Apertura ai finanziamenti privati. Quali realtà o quali aziende potrebbero realisticamente investire nella scuola secondaria oggi in Italia?

Nei contesti locali molte aziende sono interessate a finanziare scuole autonome che siano in grado di formare la forza lavoro necessaria, a tutti i livelli, sapendo adattarsi rapidamente alle esigenze di un mercato e di una tecnologia in continua evoluzione. Se davvero vogliamo un’efficace transizione tra scuola e lavoro, mediata dalla formazione professionale, questa è la strada da percorrere. 

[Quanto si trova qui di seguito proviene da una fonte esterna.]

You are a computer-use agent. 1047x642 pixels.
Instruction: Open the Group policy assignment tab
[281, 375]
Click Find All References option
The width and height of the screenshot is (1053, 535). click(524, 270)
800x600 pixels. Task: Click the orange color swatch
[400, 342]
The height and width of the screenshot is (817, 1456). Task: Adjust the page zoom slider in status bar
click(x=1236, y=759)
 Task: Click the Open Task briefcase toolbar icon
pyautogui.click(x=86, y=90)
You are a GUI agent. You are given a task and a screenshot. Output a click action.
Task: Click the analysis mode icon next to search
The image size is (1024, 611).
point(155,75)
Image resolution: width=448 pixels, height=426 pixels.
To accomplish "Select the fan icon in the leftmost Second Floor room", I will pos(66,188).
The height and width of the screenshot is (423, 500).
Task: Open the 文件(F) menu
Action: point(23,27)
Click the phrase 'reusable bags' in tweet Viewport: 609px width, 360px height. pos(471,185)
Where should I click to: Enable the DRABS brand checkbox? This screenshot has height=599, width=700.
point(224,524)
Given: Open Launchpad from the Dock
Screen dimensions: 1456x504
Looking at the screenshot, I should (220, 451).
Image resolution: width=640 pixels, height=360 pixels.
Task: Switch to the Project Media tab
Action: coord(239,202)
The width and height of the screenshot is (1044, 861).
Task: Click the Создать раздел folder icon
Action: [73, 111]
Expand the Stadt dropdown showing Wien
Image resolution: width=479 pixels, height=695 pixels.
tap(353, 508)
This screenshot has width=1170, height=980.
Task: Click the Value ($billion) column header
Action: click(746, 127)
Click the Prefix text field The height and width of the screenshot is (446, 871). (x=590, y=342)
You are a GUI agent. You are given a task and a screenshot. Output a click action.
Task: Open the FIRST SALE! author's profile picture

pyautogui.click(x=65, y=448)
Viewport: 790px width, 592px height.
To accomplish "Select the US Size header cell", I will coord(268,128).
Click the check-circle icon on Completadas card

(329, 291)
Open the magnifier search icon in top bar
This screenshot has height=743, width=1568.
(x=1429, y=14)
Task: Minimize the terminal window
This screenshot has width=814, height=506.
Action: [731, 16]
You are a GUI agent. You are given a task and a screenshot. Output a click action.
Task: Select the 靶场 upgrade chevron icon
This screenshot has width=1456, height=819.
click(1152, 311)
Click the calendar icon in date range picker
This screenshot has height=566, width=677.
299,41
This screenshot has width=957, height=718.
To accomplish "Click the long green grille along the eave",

Ma non è questo il solo canale di finanziamento possibile dei privati alle scuole: esistono le donazioni che in altri paesi sono una fonte  importante.  A Milano, recentemente, un genitore che ha offerto ad un liceo un investimento significativo (nell’ordine di parecchie decine di migliaia di euro) per arricchire la didattica con nuovi corsi di approfondimento per gli studenti migliori, ha avute molte difficoltà a convincere la scuola ad accettare, perché gli insegnanti temevano chissà quali doppi fini. I fondi privati sono ovviamente da rifiutare se comportano condizionamenti. Ma se i condizionamenti non ci sono, perché dovremmo temerli?